L-lactate dehydrogenase release assay

L-lactate dehydrogenase (LDH) in the medium and in the cellular fraction was measured as an index of lethal membrane injury (necrosis) using an assay kit purchased from Promega and used according to the manufacturer’s specifications. Briefly, at the end of cisplatin incubation, medium was collected, and the adherent monolayer of cells was lyzed at 37°C for 45 min. Then, the mixed substrate was added to the medium and cell plates in the dark for 30 min. The reaction was stopped with stop solution, and the absorbance at 490 nm was measured. The degree of cell injury was expressed as LDH release, which was calculated as the percentage of LDH released into the medium out of the total LDH recovered from both medium and cellular fractions.

Flow cytometry

The percentage of apoptotic and necrotic cells was detected using a Vybrant Apoptosis Assay Kit (Invitrogen) by flow cytometry according to the manufacturer’s specifications.

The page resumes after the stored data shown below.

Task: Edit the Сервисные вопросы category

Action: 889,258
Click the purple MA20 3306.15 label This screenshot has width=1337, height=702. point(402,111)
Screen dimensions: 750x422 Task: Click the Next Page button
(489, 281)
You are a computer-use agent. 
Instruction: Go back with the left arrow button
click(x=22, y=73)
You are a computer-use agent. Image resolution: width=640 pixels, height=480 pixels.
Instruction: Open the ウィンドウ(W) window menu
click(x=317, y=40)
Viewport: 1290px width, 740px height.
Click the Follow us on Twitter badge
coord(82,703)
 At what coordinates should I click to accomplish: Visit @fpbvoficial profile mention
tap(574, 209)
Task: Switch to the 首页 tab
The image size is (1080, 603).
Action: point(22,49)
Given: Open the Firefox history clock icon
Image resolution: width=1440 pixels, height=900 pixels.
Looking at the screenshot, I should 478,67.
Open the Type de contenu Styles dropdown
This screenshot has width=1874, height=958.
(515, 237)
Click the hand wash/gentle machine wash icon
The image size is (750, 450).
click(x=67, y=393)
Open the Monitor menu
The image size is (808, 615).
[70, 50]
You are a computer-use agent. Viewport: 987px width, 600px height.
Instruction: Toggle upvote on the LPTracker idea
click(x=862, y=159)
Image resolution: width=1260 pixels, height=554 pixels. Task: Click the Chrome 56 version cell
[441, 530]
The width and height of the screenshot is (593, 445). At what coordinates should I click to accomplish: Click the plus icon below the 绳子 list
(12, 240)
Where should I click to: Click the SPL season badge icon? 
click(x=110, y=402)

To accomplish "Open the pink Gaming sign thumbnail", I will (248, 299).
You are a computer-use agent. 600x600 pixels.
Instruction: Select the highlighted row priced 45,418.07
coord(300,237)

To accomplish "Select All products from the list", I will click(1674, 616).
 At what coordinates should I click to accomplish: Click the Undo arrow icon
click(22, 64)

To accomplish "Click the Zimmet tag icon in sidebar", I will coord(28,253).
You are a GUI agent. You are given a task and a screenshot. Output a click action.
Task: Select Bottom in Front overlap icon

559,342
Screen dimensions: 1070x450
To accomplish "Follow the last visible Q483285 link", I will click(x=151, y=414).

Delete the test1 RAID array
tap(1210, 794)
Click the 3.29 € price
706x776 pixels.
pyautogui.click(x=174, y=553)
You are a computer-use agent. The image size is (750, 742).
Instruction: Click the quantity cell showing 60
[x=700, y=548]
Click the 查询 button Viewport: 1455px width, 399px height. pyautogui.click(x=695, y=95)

Briefly, floating and adherent cells were collected after cisplatin incubation, washed with PBS, and resuspended in binding buffer and Annexin V for 15 min in the dark. Then, 5 μg/ml of propidium iodide (PI) was added to each tube, and the suspensions were analyzed by flow cytometry on the FACSCalibur flow cytometer (Becton-Dickinson).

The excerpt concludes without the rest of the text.